AUFGABENSTELLUNG
Nenne alle Handelsketten, die im folgenden Kommentar zur Mehrwertsteuer auf Lebensmittel namentlich genannt werden.

Kommentar von Clemens Wieltsch,
Redakteur
Polen macht es derzeit, Deutschland tat es während der Corona-Pandemie. Das Senken oder Aussetzen der Mehrwertsteuer auf Lebensmittel gilt unter an Rezessionsangst leidenden Politikern als probates Mittel zur Eindämmung der allgegenwärtigen Teuerung. Auch hierzulande fordern SPÖ und Gewerkschafter vehement die vorübergehende Streichung der Steuern auf Grundnahrungsmittel – und das obwohl Analysten längst deren inflationsdämpfende Wirkung widerlegt haben.So auch jene des Wirtschaftsforschungsinstituts (Wifo). Sie haben die in der Pandemie vorübergehend beschlossene Umsatzsteuersenkung für Gastronomie und Hotellerie genauer unter die Lupe genommen.
Ihr Fazit: Die Steuersenkungen wurden nur teilweise an die Gäste weitergegeben, im Nachhinein aber fast vollumfänglich aufgeschlagen. Dies wäre laut den Wifo-Experten auch bei den Lebensmitteln zu befürchten, wegen der hohen Marktkonzentration durch nur vier große Handelsketten.
Österreichs Diskonter scheint das nicht zu tangieren. Unter dem Motto „Mehrwertsteuer geschenkt“ senkten Lidl und Hofer vergangene Woche für einen Monat ihre Preise auf 100 ausgewiesene Grundnahrungsmittel – verlautbart mit ganzseitiger Werbung in Boulevardzeitungen.
Für die Landwirte am anderen Ende der Wertschöpfungskette bleibt die Frage, wer die proklamierte Steuerfreiheit wird schlucken müssen. Dass just zur selben Zeit bei Penny tschechisches Geflügelfleisch aus einer in Österreich längst verbotenen Haltungsform verramscht wurde, verheisst allerdings nichts Gutes für die Bauern.

[Gespeicherte Daten]

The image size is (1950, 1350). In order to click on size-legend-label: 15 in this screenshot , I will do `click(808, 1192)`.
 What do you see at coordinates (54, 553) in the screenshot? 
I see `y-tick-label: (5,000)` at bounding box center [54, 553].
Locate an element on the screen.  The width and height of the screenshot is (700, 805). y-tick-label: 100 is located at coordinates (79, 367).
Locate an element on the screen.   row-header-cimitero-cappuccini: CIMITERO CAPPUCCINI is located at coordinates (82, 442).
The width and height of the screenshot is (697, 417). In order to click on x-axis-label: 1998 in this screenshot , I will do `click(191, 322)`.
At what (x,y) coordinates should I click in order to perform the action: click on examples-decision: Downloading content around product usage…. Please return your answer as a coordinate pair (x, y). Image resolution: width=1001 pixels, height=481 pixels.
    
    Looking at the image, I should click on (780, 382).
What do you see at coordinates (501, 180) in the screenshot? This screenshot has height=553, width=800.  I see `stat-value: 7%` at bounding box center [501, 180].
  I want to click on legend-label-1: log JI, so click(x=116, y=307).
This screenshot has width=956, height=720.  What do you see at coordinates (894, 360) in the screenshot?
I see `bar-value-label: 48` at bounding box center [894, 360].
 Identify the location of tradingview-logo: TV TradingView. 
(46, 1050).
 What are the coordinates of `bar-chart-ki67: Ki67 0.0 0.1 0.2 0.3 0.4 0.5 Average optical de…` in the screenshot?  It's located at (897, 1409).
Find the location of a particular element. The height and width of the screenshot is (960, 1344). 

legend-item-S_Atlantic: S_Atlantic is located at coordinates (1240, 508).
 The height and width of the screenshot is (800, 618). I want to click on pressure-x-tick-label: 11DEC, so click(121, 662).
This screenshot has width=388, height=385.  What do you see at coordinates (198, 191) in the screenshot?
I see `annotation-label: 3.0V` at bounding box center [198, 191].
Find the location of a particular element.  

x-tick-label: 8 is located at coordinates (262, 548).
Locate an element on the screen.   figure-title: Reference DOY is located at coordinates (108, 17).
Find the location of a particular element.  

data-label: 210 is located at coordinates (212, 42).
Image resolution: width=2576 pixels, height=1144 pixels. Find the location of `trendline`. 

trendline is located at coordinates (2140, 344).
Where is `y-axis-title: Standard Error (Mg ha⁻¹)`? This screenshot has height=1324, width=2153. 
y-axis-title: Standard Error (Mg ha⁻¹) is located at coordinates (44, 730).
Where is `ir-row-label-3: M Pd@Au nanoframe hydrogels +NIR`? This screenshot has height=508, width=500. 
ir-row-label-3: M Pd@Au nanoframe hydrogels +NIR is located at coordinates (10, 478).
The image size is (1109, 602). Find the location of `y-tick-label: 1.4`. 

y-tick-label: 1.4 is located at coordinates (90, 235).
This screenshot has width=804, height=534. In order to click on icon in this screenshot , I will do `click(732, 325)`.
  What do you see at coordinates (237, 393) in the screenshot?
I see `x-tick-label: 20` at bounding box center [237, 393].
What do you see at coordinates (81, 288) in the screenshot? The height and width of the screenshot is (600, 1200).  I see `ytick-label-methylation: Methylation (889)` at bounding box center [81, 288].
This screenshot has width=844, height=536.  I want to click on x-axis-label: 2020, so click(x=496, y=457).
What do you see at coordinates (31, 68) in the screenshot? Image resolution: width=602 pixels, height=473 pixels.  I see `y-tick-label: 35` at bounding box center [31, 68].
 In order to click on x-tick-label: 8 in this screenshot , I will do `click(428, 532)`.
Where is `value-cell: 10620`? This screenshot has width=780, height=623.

SCHRIFTLICHE ANTWORT
Lidl, Hofer, Penny